Fortunately there was a mature tree on the far side of the road. I got to it safely and huddled in its cover. I had recently finished Max Hastings’s book on the Vietnam war, and imagined images from that conflict flashed through my mind as, hunkered down, I made my way along the footpath, hurrying from tree to tree, noting as I did so how the mesh of overhead electricity and telephone wires were providing further cover from my dive-bombing assailants.
A black estate car that was passing screeched to a halt. It was my older brother. He just happened to be driving by. “Are you being chased?” he asked through the scrolled-down window. “Yes! Quickly! Open the doors!” The car’s sunroof was open and through it came the angry screams of my frustrated attackers. “Go!” I panted from the back seat. “Drive!”
The reason for the attack was not a mystery. That morning, in the bathroom, I had looked out the window to the side-garden and noticed a visitor.
As with all true war stories, this is a sad one
It was a beast, the same grey as a wood pigeon, slightly larger, with immature feathers and webbed feet. It was pecking at the lawn and seemed happy enough.
I went down to the kitchen and took a closer look out through the door. Ah, I may have said, as the penny dropped somewhere in my early-morning mind; a baby seagull, fallen from the roof.
Over the following hours we grew fond of the thing, and christened him Fred.
He walked happily around the grass, pecking at the ground, and seemed to waddle towards the kitchen door any time he heard any of us in that room.
When I came home from work I found him standing outside the front door, as if waiting to be let in.
When I closed the door in his expectant face, he appeared to feel hurt.
It was when I was heading out later for a run that I was attacked. A seagull on the roof of the house opposite raised the alarm as he launched himself into the air.
He was immediately joined by two other birds (a spouse and one of Fred’s uncles, I decided), and they swooped down in waves like fighter jets delivering doom.
After my run, I considered whether I could return to my home in some unconventional way, say by successively trespassing into neighbouring back gardens until I came to my own.
But macho pride, (and fear of being attacked by a dog), prompted me to bravely head off once more along my own Ho Chi Minh Trail, under the cover of the suburban trees.
I was close to the house before a seagull on a chimney pot recognised my face (or my nervousness) and raised the alarm. Cue more swooping, screaming gulls. I made it to the safety of my hallway. Whew.
That evening myself and my other half celebrated with a few glasses of Picpoul de Pinet while on the other side of the kitchen door Fred waddled around, and on nearby rooftops his relatives scowled. At one stage we even put out a bowl of water, from which Fred drank heartily.
As with all true war stories, this is a sad one. I was woken in the night by screams. There was a different beast in the garden, this time a lovely-looking, red-brown fox.
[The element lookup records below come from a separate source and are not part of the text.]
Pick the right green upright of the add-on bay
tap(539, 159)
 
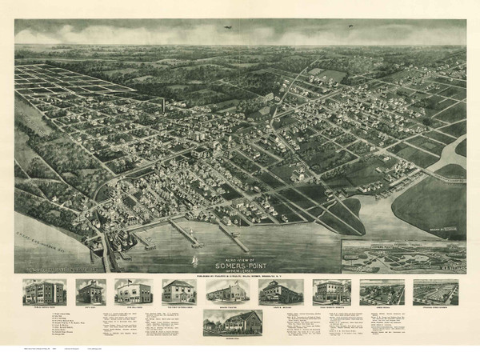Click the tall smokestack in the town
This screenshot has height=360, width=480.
(162, 106)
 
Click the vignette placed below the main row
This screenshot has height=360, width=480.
(233, 322)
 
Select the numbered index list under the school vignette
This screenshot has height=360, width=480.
(46, 320)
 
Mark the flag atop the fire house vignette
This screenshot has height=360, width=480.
(133, 280)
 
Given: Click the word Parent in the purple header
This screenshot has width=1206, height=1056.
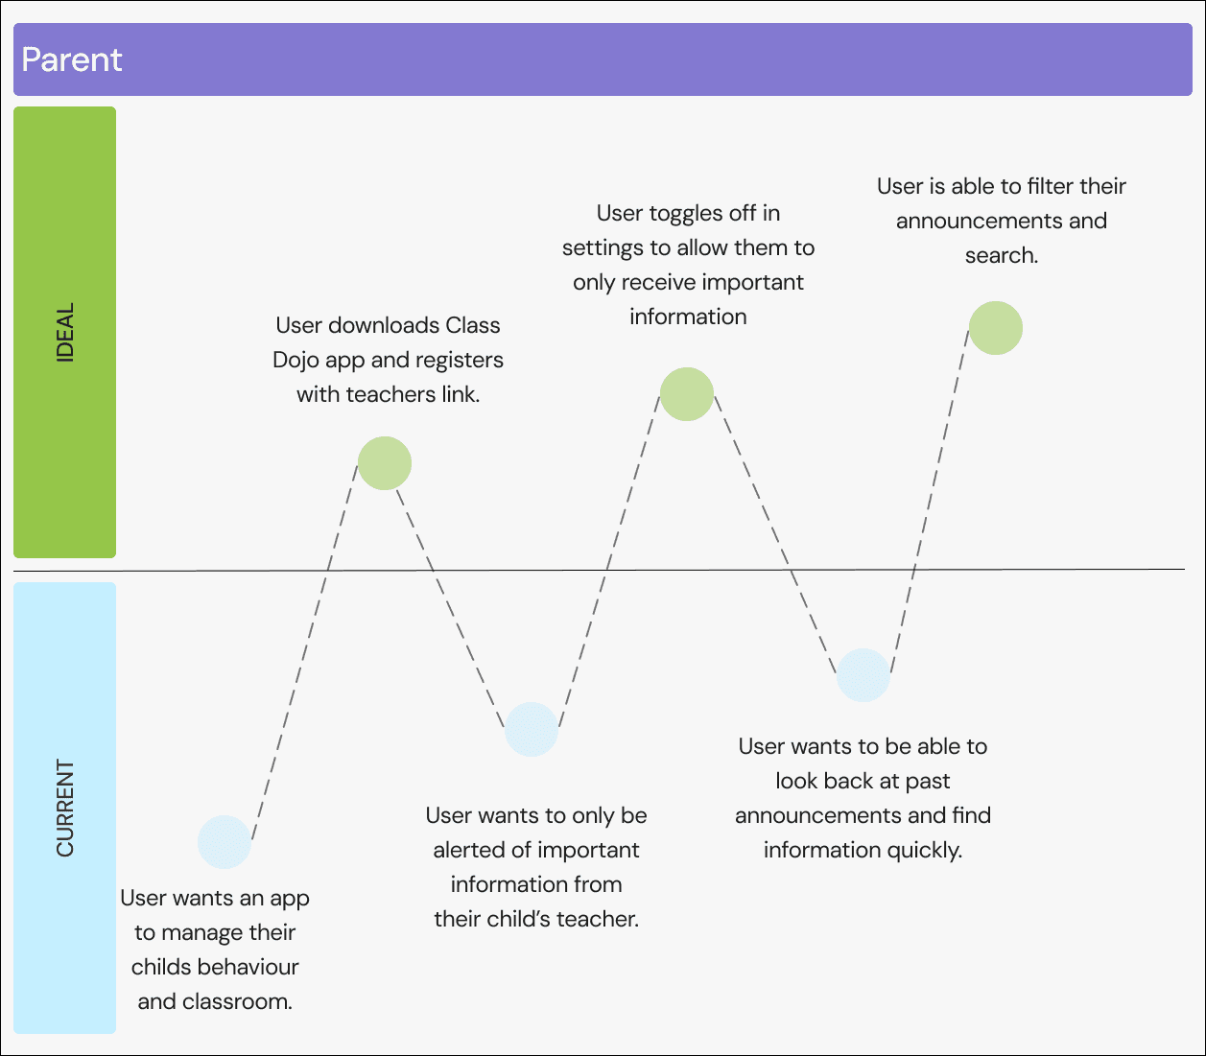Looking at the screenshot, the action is point(72,59).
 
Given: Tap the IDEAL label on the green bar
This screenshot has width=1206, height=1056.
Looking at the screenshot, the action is point(65,332).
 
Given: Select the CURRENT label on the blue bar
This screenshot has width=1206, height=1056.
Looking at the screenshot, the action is point(65,808).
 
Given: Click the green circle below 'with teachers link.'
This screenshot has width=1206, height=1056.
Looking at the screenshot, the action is point(385,463).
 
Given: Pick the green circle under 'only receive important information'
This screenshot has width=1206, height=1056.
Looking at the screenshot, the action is point(687,394).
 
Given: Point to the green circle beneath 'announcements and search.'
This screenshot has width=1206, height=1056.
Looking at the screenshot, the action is point(996,328).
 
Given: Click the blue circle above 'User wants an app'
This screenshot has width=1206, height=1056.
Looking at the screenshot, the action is point(225,842).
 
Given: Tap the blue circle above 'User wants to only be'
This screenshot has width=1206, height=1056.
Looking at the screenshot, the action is point(532,729).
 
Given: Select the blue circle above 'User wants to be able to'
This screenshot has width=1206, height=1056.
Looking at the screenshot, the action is point(863,675).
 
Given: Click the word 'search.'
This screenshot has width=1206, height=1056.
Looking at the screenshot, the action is point(1002,255).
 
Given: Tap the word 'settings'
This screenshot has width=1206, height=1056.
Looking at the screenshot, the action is point(603,247).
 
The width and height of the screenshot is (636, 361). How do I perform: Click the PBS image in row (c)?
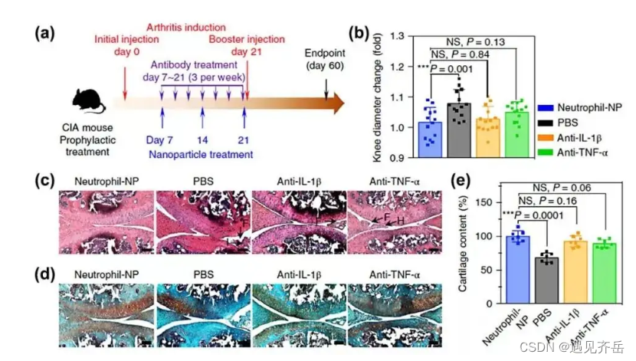[202, 222]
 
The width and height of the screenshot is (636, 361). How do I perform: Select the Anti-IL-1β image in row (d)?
[299, 311]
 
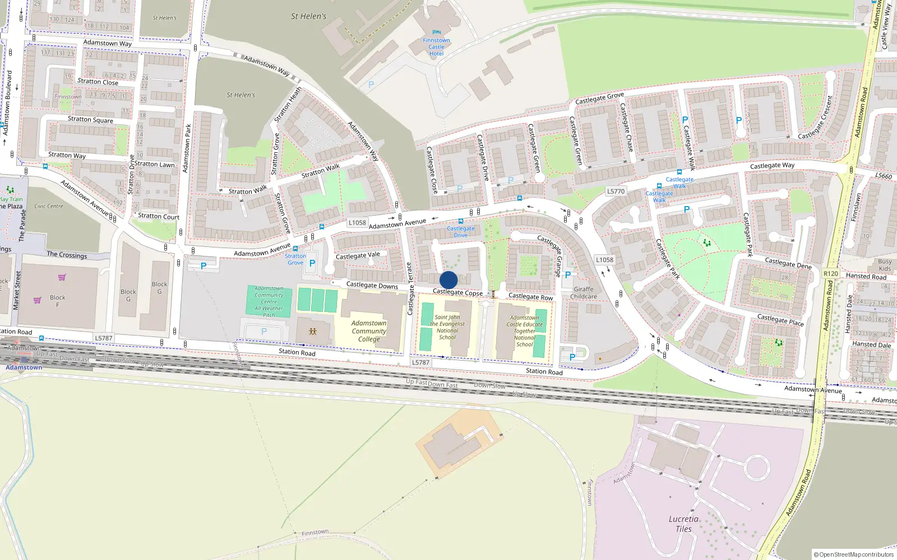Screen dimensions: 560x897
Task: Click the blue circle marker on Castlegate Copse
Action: [449, 280]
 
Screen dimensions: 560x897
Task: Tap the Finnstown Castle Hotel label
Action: [436, 47]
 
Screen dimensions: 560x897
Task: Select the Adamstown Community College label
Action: [369, 331]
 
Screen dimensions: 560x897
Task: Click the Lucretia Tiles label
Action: [683, 524]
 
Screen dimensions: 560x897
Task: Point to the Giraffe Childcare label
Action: [584, 293]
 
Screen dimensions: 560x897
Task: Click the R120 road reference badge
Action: [830, 274]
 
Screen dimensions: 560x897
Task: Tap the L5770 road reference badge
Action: [616, 192]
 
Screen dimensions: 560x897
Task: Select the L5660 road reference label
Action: [883, 176]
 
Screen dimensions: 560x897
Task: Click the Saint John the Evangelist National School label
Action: [447, 327]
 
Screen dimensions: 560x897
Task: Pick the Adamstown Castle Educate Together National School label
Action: [525, 331]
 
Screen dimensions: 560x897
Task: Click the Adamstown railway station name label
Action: [24, 367]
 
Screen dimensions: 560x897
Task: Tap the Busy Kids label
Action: [885, 265]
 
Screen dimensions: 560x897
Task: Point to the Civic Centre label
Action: [49, 206]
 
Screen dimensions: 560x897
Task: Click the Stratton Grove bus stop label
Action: [295, 259]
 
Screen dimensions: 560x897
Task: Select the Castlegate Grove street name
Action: [599, 99]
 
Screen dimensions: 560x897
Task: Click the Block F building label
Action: [57, 301]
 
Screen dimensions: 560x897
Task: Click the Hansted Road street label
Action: [866, 276]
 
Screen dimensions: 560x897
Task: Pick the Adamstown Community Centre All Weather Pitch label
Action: [269, 302]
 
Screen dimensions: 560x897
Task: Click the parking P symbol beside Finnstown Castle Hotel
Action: [371, 85]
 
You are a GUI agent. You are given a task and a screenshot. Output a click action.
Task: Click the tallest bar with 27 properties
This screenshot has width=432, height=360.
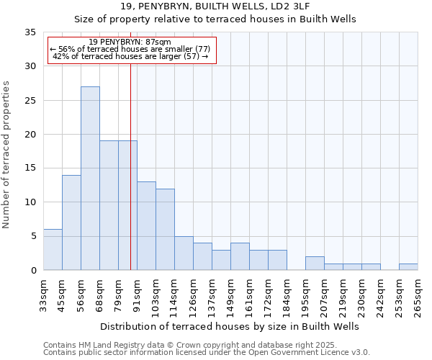pos(90,179)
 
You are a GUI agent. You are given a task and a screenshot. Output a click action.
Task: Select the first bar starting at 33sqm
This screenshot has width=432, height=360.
pos(53,250)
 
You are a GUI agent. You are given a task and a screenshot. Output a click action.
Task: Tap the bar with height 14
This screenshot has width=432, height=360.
pos(71,222)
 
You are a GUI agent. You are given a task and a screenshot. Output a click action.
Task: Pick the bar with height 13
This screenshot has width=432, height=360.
pos(146,226)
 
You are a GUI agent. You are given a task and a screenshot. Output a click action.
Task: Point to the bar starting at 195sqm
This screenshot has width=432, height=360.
pos(315,264)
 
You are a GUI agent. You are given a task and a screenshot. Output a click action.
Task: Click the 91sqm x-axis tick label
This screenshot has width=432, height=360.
pos(138,294)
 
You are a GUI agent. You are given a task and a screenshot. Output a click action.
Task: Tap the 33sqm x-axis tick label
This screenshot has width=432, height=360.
pos(44,294)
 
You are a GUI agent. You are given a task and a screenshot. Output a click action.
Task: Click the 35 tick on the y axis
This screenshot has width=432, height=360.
pos(31,32)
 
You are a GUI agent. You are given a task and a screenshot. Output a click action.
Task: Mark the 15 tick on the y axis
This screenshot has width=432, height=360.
pos(31,168)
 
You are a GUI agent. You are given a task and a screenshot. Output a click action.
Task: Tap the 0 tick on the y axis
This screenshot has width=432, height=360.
pos(34,271)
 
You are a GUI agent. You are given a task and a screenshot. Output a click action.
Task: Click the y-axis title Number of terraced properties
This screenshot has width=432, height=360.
pos(7,155)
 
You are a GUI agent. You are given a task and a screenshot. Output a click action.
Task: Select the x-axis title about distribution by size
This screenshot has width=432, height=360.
pos(230,326)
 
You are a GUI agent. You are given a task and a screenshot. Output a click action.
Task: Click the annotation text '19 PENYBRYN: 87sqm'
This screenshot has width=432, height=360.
pos(131,42)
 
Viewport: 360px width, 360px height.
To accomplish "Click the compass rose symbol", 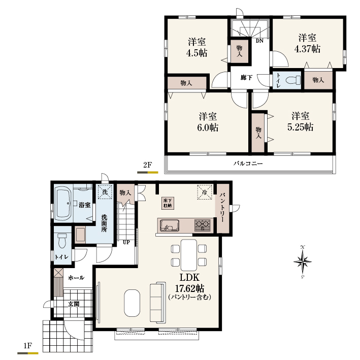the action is (303, 261).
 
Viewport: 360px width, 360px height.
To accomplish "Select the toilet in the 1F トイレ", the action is (62, 241).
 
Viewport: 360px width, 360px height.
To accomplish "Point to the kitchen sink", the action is (170, 225).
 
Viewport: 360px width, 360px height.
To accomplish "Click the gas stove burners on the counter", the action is (202, 225).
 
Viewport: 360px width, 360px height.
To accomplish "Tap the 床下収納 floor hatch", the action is (168, 203).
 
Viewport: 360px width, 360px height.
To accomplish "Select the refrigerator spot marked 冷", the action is (204, 192).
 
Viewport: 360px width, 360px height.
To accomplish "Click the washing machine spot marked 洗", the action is (105, 192).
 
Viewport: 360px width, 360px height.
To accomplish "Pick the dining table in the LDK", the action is (189, 255).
There was no clear flight path along which Fred’s relatives could make their approaches and they were forced to make near-vertical dives, like shrieking German Stukas from the second World War (apologies for introducing another war).
The fox, moving regally, ignored them with an insouciance that I decided I would not mention when I came to tell my story.
There was no sign of Fred.
Later that morning I rose early for work. The sky was blue and the silence was serene. I dared go to the shed in the side garden to fetch my bike. No-one attacked me or expressed outrage from a nearby roof.
There were no scattered feathers on the grass, or trails of blood across the paving stones to the gate. Yet I peddled off down the hill, unassailed, fearing the worst.